*TEXT TO READ*.
·····
- Born: May 28, 1921 Vancouver, British Columbia, Canada
- Died: April 9, 2012 (aged 90) Ventura, California, US
- Occupation: actor
- Known for: Sam Powers
- Spouse: Rachel Ames ​(m. 1968)​
- Children: 2

= Barry Cahill (actor) =

American actor (1921–2012)

Barry Cahill (May 28, 1921 – April 9, 2012) was a Canadian-born American film, theater and television actor, whose professional career spanned more than fifty years. His film credits included Grand Theft Auto, and Sweet Bird of Youth. His television roles included The Travels of Jaimie McPheeters, The Young and the Restless, Dynasty, and Santa Barbara.

==Early life==
Cahill was born in Vancouver, British Columbia, on May 28, 1921, to Stephen and Theresa Cahill.

==Career==
He portrayed Sam Powers on The Young and the Restless soap opera during the mid-1970s. On television he appeared regularly during the 1960s through early 1980s, on such network shows as Rescue 8 (in 3 episodes), Perry Mason (2), Have Gun – Will Travel (6), Bonanza (2), Ben Casey (2), 12 O'Clock High (4), The Virginian (5), Mission: Impossible (3), Gunsmoke (4), The Rookies (2), Ironside (9), Kolchak: The Night Stalker (2), The Streets of San Francisco (2), M*A*S*H, The Six Million Dollar Man (4), Emergency! (3), The Waltons (3), Lou Grant (2) and Quincy M.E. (4).

==Personal life and death==
Cahill died on April 9, 2012, at the age of 90. For 43 years he was married to actress Rachel Ames. He had a daughter, Christine; step-daughter Susan; and two grandchildren, Jocelyn and Marc.

==Filmography==

- Imitation General (1958) - Jeep Driver (uncredited)
·····
*PROVIDED DATA*.
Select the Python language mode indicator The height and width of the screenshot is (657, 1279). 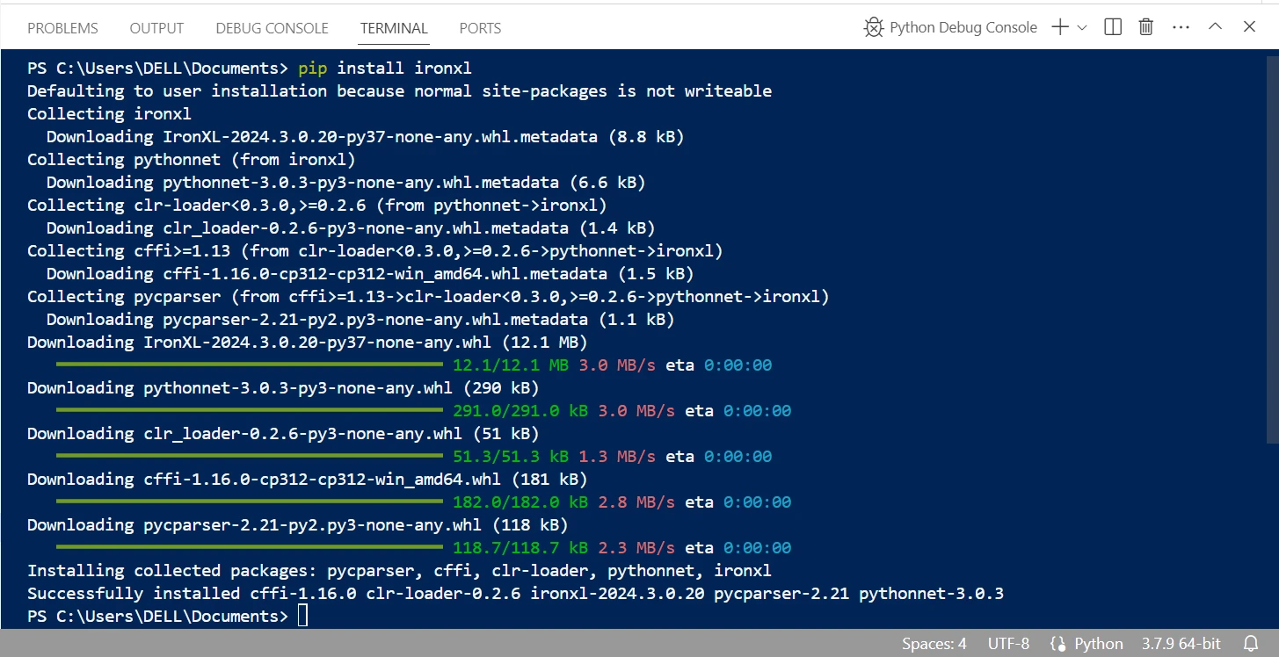tap(1087, 644)
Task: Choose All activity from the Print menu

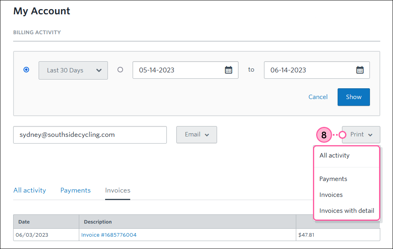Action: [x=334, y=155]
·····
*JOBS*.
#1 How would you put this sentence from the Barry Cahill article into Spanish: "Cahill was born in Vancouver, British Columbia, on May 28, 1921, to Stephen and Theresa Cahill."
#2 Answer these questions using the Barry Cahill article:
(a) In what city did he die?
(b) Which character did he play on The Young and the Restless?
(c) In how many episodes of Ironside did he appear?
#3 Reproduce the part of the Barry Cahill article that opens with the words containing "Barry Cahill (May" and closes with "and Santa Barbara.".
The material has nothing to do with the Barry Cahill article.

*ANSWERS TO THE PROBLEMS*.
#1 Cahill nació en Vancouver, Columbia Británica, el 28 de mayo de 1921, hijo de Stephen y Theresa Cahill.

#2
(a) Ventura, California
(b) Sam Powers
(c) Nine

#3
Barry Cahill (May 28, 1921 – April 9, 2012) was a Canadian-born American film, theater and television actor, whose professional career spanned more than fifty years. His film credits included Grand Theft Auto, and Sweet Bird of Youth. His television roles included The Travels of Jaimie McPheeters, The Young and the Restless, Dynasty, and Santa Barbara.